Introduction to Concert Travel

On July 10, 2012, at approximately 6:15 in the morning, I dined in the breakfast room at the Ramada Inn south of Boston, MA.  I associate sitting in a mid-level motel eating reconstituted eggs with the start of my Fleetwood Mac adventures in 2003.  Driving from my then-home of Bangor, ME to Worcester, MA and to Bridgeport, CT for individual episodes on the Say You Will tour required overnight stays in public accommodation, which at the time I thought extravagant.  For this, my second concert venture, I rerouted a drive from Bangor to the Portland, ME airport to include an overnight concert stopover in Worcester.  Reading my notes from the time, I apparently concerned myself with my mental stability at such an act as going out of one’s way to attend a concert.  Looking into the bathroom mirror in the Red Roof Inn of Southbourough, MA on May 27, 2003, I wrote, “Is this out of hand?  My trip [the previous week] to Philadelphia hits the stability meter at whimsical and spontaneous.  I’m a bit concerned that this one has crossed to the other side.”  I was happy!  That state of being was rather unrecognizable in me at the time.  I had a card that read “Leap and the Net Will Appear” by my desk at home, and I tried to abide that advice when Ticketmaster churned out the 10th row seat to the show at the Worcester Centrum Center.  My self of a year prior might cast a skeptical eye upon my pursuits, but my self sitting with the reconstituted eggs at the Boston Ramada over nine years later, recuperating from an overnight flight for a concert the coming evening, shan’t bat an eyelash.

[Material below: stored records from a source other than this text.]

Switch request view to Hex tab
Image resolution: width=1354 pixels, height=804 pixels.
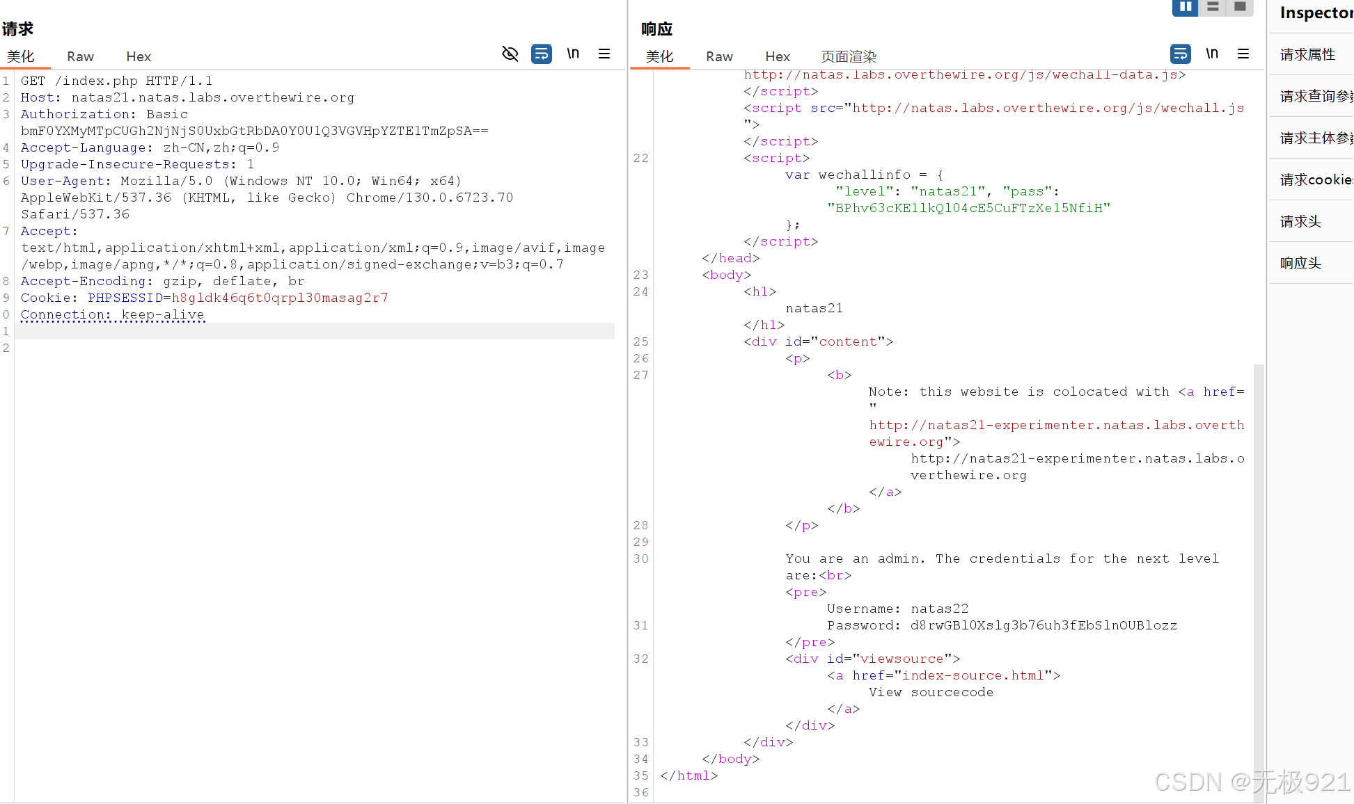coord(139,56)
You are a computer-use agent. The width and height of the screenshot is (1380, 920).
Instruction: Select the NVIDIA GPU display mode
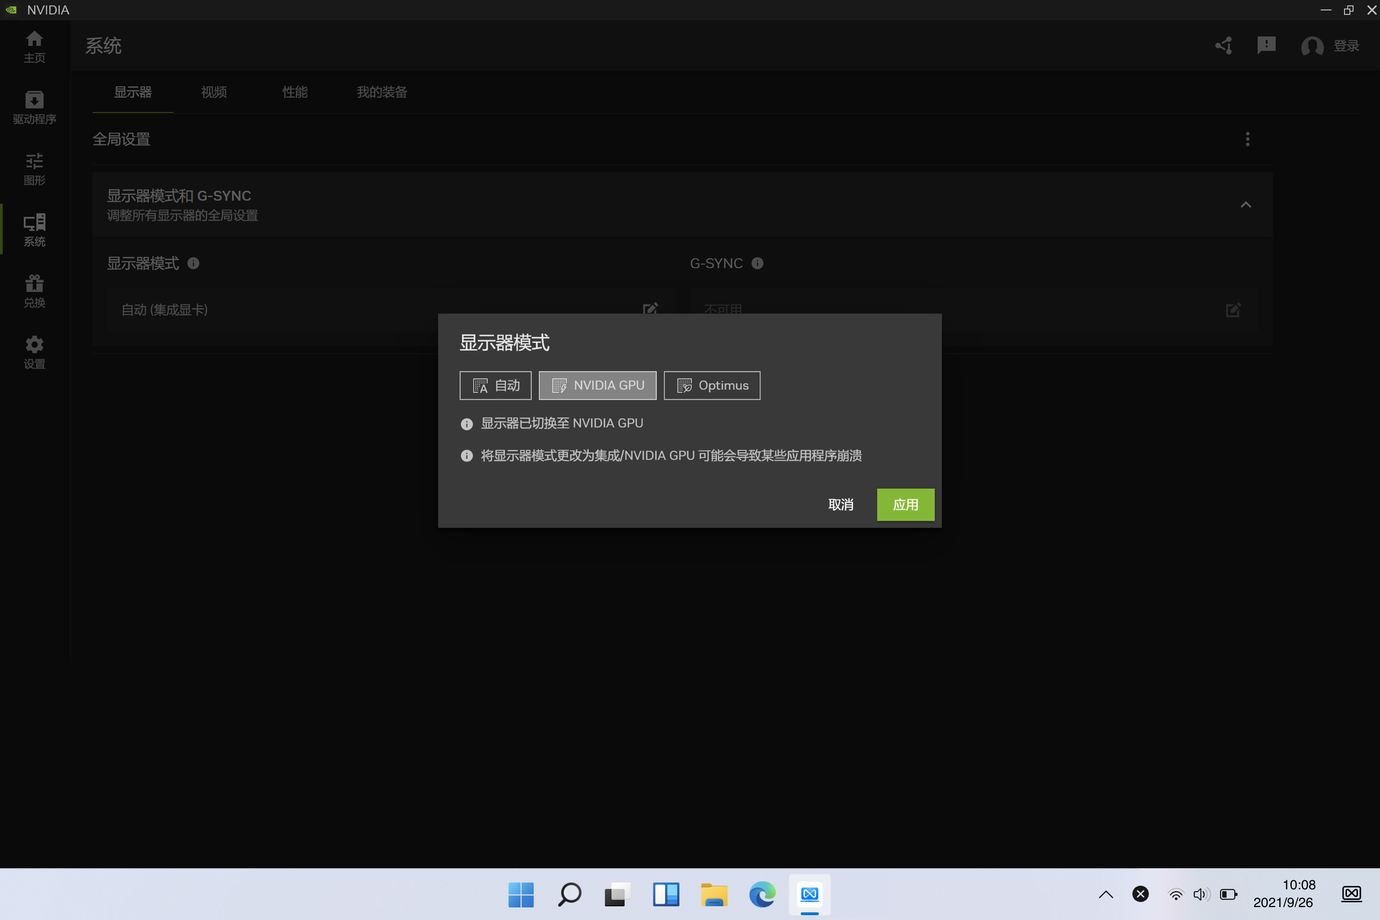tap(597, 385)
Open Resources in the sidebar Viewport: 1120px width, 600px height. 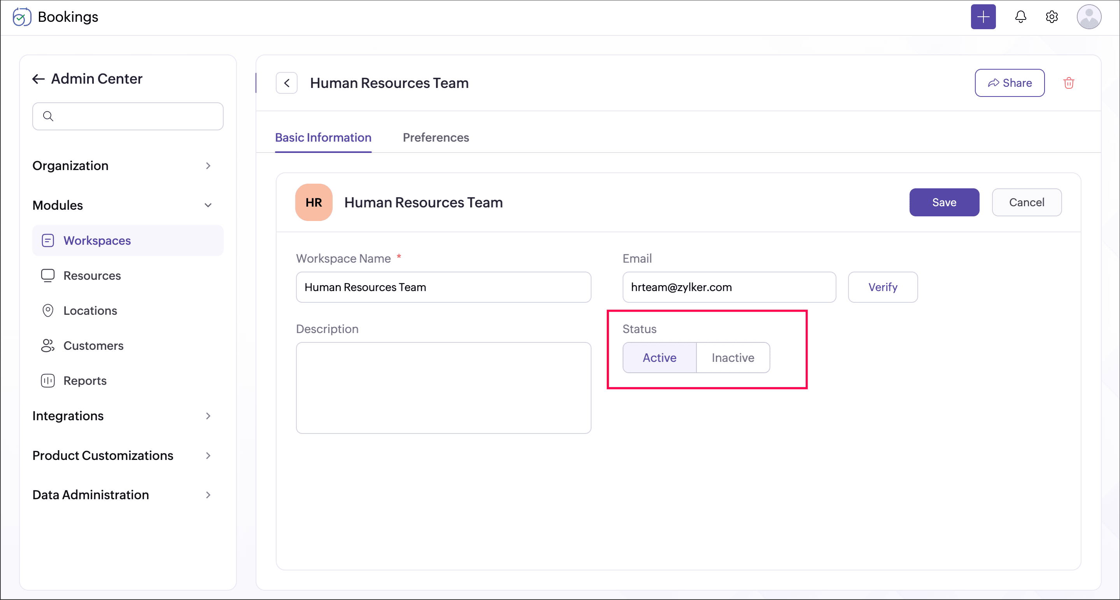click(x=92, y=275)
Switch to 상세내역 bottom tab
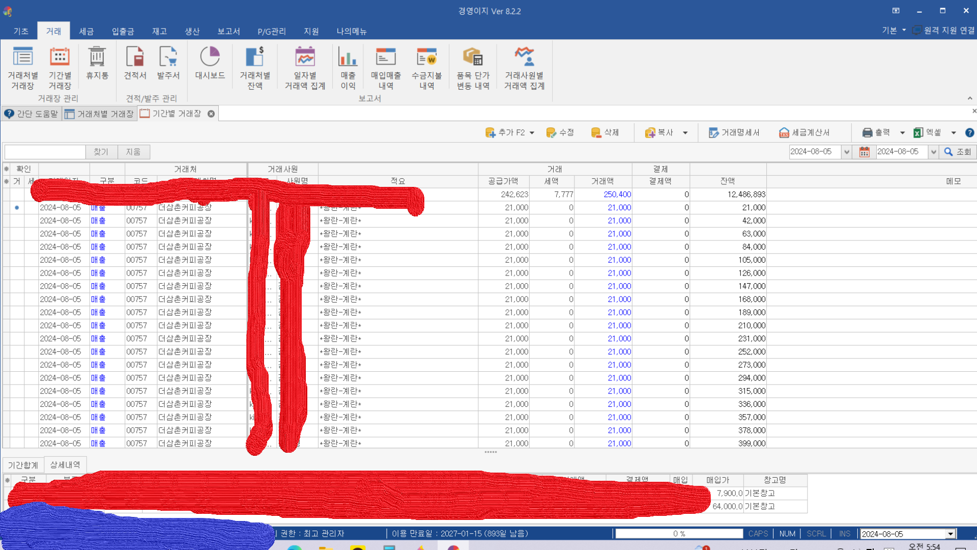Viewport: 977px width, 550px height. [x=65, y=464]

I’ve traveled around the world, and while my Fleetwood Mac/Stevie Nicks concert travels certainly haven’t exhausted the possibilities of world travel (I don’t think I will see, for example, Siberia or an Arctic outpost on tour) or even of U.S. travel, the journeys have been varied and storied, as have the people I’ve met and the places I’ve seen.  Some of these stories are from the shows themselves: nuances dissected with great enthusiasm in the wonderful conversational company of the folks I’ve met along the way.  Other stories speak to the trials and travails, whimsey, and occasionally outright outlandishness of a fan’s life on the road during tour time.  These stories and reflections obviously happened in linear time, and I wrote many things in my journals as they happened (or directly afterward).  My memory is not so linear (less so than ever before, in fact), so my recollections will very likely go back and forth in time.  I have to expect that this will all make sense in the end.